From 7830b4c7d04ec767350974c88412a27f9035dc76 Mon Sep 17 00:00:00 2001
From: kurokobo <2920259+kurokobo@users.noreply.github.com>
Date: Tue, 1 Mar 2022 20:49:52 +0900
Subject: [PATCH] feat: add overview for trusting custom ca

---
 tips/trust-custom-ca.md | 19 +++++++++++++++++++
 1 file changed, 19 insertions(+)

diff --git a/tips/trust-custom-ca.md b/tips/trust-custom-ca.md
index fc91a4a..84ae2d6 100644
--- a/tips/trust-custom-ca.md
+++ b/tips/trust-custom-ca.md
@@ -11,11 +11,30 @@ Refer [the official documentation](https://github.com/ansible/awx-operator#trust
 <!-- omit in toc -->
 ## Table of Contents
 
+- [Overview](#overview)
 - [Prepare required CA certificatess](#prepare-required-ca-certificatess)
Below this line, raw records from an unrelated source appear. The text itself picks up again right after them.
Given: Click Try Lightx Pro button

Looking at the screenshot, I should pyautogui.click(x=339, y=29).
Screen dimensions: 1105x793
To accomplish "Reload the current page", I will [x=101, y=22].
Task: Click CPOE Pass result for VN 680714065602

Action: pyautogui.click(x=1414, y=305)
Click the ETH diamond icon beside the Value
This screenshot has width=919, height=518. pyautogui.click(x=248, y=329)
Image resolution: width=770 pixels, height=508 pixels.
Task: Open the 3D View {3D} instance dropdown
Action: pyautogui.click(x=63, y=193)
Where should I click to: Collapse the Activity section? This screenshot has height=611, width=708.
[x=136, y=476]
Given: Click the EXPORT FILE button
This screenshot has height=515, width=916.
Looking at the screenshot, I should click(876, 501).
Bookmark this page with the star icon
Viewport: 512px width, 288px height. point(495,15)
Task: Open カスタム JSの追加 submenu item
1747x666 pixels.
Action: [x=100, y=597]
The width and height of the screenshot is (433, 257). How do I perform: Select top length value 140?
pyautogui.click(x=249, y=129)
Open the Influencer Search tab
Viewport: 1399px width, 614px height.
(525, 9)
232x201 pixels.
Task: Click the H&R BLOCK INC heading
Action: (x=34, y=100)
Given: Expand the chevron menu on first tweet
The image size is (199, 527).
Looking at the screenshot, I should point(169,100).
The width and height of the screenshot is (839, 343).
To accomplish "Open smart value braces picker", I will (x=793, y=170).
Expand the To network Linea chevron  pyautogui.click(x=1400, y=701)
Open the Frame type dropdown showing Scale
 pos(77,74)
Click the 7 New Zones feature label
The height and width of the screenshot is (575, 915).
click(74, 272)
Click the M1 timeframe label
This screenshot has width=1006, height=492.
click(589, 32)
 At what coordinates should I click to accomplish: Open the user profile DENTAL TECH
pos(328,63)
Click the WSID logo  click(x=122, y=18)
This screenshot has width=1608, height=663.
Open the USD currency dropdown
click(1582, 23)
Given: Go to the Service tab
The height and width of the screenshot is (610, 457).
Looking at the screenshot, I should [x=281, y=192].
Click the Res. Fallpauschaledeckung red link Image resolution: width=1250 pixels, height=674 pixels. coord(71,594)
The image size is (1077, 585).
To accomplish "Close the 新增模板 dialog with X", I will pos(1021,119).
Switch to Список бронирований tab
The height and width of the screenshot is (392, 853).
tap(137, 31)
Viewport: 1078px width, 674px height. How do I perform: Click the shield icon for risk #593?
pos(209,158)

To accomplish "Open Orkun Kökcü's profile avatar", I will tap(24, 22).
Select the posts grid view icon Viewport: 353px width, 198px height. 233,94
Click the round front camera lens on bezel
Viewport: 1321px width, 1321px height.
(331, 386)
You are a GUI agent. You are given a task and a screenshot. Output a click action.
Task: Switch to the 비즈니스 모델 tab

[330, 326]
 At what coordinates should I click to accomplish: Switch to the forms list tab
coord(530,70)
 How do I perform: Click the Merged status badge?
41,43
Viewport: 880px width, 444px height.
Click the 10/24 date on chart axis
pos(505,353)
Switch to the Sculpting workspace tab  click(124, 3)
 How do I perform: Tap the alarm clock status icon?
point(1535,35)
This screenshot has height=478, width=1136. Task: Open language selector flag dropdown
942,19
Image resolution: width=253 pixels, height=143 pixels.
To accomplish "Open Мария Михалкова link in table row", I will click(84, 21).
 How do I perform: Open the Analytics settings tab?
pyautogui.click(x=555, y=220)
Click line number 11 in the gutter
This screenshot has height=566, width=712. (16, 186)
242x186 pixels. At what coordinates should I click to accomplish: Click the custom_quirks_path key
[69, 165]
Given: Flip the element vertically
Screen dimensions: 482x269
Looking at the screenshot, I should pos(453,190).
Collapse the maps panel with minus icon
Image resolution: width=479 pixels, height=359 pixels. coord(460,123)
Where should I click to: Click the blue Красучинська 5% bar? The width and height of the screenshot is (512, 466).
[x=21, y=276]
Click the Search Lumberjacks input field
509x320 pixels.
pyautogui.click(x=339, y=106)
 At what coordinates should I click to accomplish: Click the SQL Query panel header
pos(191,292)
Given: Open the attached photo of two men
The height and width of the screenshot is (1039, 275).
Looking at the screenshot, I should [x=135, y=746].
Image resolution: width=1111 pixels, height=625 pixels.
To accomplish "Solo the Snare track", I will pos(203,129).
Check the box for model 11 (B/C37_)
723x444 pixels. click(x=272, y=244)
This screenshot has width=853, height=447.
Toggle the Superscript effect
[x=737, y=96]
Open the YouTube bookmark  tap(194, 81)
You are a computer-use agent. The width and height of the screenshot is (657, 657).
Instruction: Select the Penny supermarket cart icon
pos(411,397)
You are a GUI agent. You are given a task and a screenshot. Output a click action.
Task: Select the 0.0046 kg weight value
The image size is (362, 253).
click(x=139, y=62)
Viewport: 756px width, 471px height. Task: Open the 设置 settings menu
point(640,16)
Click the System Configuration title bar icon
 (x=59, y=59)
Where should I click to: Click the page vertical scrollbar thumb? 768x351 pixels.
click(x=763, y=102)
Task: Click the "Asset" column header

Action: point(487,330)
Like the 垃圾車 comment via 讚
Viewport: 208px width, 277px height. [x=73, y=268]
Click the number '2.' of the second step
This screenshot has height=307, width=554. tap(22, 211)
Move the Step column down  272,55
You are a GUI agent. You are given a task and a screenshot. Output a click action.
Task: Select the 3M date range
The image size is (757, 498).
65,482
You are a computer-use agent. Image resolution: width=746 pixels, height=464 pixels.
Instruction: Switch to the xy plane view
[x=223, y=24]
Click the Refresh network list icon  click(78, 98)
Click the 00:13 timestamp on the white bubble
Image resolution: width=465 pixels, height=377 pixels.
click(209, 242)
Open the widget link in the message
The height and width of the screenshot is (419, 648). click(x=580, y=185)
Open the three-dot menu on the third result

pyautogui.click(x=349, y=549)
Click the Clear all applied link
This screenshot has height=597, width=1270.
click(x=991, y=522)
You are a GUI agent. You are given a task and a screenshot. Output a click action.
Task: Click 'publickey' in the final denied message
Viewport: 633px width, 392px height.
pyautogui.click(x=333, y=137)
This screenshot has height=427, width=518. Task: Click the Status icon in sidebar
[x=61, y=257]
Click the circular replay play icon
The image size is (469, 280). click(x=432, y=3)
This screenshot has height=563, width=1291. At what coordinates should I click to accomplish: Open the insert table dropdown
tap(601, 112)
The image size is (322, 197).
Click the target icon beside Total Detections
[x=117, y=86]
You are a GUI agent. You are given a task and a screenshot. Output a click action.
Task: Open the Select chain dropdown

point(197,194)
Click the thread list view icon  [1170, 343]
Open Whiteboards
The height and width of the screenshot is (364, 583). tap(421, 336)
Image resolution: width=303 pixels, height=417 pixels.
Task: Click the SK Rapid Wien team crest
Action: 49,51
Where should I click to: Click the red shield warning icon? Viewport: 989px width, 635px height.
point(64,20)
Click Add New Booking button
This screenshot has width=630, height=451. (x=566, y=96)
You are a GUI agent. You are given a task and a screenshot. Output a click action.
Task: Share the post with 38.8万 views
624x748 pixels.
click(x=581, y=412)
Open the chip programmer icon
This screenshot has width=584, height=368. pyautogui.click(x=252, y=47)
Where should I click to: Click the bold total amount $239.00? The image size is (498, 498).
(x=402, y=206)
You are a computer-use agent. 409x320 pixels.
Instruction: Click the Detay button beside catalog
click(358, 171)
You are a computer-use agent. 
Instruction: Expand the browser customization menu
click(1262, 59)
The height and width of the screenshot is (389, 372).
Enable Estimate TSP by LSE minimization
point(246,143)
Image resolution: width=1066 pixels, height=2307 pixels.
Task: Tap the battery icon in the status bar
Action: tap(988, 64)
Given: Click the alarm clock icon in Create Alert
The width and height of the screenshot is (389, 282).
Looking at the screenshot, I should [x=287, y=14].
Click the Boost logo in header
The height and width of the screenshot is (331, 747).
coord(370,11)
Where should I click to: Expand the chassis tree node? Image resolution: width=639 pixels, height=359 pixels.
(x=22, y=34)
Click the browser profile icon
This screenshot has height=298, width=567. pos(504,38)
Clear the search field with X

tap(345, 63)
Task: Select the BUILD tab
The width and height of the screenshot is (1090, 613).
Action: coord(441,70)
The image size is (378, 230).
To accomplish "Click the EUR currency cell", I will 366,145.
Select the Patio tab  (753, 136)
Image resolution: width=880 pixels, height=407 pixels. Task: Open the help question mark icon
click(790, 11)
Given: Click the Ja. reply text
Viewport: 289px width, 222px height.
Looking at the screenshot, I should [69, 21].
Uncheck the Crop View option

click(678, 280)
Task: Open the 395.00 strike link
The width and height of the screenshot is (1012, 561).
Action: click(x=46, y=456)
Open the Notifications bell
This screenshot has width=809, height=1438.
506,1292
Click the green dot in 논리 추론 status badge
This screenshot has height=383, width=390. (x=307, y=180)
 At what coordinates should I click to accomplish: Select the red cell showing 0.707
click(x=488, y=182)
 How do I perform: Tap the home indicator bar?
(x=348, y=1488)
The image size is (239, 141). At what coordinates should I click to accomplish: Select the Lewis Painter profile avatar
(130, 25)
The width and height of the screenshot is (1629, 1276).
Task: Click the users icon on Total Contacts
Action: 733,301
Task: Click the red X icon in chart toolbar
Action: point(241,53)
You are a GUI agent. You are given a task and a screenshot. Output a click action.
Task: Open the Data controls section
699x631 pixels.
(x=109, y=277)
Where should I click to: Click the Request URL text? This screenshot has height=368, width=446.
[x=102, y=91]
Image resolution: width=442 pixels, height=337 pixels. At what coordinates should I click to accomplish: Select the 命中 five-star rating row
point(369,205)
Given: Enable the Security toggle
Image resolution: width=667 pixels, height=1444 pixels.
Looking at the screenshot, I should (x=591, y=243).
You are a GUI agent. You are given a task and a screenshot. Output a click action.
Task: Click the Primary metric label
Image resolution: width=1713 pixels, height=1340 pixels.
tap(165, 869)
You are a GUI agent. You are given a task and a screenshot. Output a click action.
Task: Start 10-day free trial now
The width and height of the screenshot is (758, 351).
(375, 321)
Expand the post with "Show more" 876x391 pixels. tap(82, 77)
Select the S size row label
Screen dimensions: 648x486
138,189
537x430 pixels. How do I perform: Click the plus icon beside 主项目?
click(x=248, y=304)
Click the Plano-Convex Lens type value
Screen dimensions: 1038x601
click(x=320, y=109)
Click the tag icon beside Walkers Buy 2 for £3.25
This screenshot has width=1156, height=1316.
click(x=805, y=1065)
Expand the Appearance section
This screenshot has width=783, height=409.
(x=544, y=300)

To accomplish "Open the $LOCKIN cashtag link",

 - [Modify `base/kustomization.yaml`](#modify-basekustomizationyaml)
 - [Modify `base/awx.yaml`](#modify-baseawxyaml)
 - [Apply configuration](#apply-configuration)
 
+## Overview
+
+Trusting custom Certificate Authority can be achieved by following steps:
+
+1. Creating new Secret which includes your certificates
+2. Passing it to your AWX by specifying the name of the Secret as your AWX's specification
+
+There are two kinds of certificate, one is used to trust LDAP server, and the other is used as the CA bundle.
+
+| Fields in the specification for AWX | Keys in Secret | Containers in AWX pod that the certificate will be mounted | Paths that the certificate will be mounted as |
+|-|-|-|-|
+| `ldap_cacert_secret` | `ldap-ca.crt` | `awx-web` | `/etc/openldap/certs/ldap-ca.crt` |
+| `bundle_cacert_secret` | `bundle-ca.crt` | `awx-web`, `awx-task`, and `awx-ee` | `/etc/pki/ca-trust/source/anchors/bundle-ca.crt` |
+
+Note that the `awx-ee` container is used to run management jobs only, not EE which runs your playbooks. If the EE running your playbook needs a certificate, you will need to [customize the pod specification](../containergroup).
+
+If you want to mount the certificate to the additional containers in AWX pod or the additional path other than above, you shoud add extra volumes and extra mounts using `extra_volumes` and `_extra_volume_mounts` field, but this is not covered in this guide. Refer to [the official documentation](https://github.com/ansible/awx-operator#custom-volume-and-volume-mount-options).
+
 ## Prepare required CA certificatess
 
 Place your certificates under `base` directory.